OCBC on Tuesday also maintained its "buy" rating on ThaiBev, while increasing its fair-value estimate to S$0.89, following the group's better-than-expected sales volume and lower costs. Besides, its valuation is "undemanding" given the vaccine developments, ThaiBev's strong brand name and portfolio, and government stimulus, OCBC said.

RHB likes Sheng Siong for its sustained high gross profit margin, operational efficiencies and high free-cash-flow generation. The analyst rated the grocery staples retailer a "buy" with a S$1.87 target price.

Although investor interest in grocery retailers has moderated following the Covid-19 lockdowns and encouraging vaccine development news, the work-from-home trend and travel restrictions may remain in place till late 2021. In that case, Sheng Siong's shares may stay buoyed and even exceed levels prior to the pandemic, according to Ms Cai.

Meanwhile, Kimly's net profit is set to see a further boost from new joint ventures and acquisitions, said another RHB analyst, Jarick Seet. He maintained his "buy" call and upped the target price to S$0.34.

Kimly's business model has shown resilience, with revenue rising 1.2 per cent and net profit growing by 25.8 per cent for its fiscal year ended Sept 30, 2020, said Mr Seet. He expects Kimly's dividends to remain attractive at 4.2 per cent for FY21.

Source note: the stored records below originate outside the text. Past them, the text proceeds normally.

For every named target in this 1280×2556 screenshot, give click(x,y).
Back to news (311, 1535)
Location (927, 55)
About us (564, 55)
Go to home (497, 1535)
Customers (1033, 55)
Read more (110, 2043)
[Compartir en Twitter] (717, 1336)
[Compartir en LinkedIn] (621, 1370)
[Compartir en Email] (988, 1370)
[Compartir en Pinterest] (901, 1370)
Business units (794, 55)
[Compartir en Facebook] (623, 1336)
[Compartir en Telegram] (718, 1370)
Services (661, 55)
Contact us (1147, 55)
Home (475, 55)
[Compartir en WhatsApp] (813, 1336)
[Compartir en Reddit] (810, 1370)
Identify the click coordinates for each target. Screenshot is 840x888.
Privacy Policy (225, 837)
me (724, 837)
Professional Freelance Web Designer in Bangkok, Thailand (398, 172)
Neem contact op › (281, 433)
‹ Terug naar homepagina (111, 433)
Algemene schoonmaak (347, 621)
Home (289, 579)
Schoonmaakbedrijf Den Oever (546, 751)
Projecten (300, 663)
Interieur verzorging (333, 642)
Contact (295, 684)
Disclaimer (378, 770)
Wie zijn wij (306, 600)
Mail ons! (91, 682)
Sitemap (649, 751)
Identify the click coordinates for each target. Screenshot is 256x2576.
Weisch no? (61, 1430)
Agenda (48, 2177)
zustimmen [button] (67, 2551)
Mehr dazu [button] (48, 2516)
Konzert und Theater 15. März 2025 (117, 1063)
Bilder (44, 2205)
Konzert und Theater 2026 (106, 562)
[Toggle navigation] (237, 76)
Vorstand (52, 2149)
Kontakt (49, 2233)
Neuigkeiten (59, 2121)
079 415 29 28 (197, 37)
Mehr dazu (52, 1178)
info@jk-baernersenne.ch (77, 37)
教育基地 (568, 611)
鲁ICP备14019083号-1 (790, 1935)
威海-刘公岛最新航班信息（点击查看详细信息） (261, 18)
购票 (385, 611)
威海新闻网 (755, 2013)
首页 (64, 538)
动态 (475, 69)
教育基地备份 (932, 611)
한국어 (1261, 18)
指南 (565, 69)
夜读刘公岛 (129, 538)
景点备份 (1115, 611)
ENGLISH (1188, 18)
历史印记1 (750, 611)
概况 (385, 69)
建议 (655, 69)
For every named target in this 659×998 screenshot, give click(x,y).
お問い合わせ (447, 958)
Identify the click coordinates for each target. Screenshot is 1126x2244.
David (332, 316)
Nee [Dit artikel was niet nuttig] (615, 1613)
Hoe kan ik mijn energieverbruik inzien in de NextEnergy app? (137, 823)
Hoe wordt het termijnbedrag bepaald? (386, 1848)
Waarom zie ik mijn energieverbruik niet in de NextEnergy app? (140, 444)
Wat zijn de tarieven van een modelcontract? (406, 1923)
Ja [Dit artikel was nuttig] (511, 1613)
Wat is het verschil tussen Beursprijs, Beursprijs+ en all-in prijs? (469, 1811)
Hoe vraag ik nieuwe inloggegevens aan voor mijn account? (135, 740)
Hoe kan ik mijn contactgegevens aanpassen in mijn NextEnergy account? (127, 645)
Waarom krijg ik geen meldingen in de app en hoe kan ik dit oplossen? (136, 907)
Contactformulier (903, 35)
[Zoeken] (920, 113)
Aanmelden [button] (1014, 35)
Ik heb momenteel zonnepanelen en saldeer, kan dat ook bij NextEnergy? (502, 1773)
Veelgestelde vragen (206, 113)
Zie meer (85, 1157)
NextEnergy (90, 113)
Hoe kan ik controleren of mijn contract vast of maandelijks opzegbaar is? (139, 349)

As for Dairy Farm, RHB deemed its valuation "undemanding", as its shares were trading at a 19-time FY21 price-to-earnings ratio, compared to its historical average of 24 times. Dairy Farm's portfolio includes Cold Storage and Giant supermarkets, Ikea, 7-Eleven, Guardian and restaurants.

RHB foresees Hong Kong's continued Covid-19 infections weighing on Dairy Farm's near-term prospects, slowing the recovery of its health and beauty division and restaurants. "Nonetheless, we think its current valuation presents a good opportunity for long-term accumulation, especially given the positive news on vaccine development," Ms Cai said.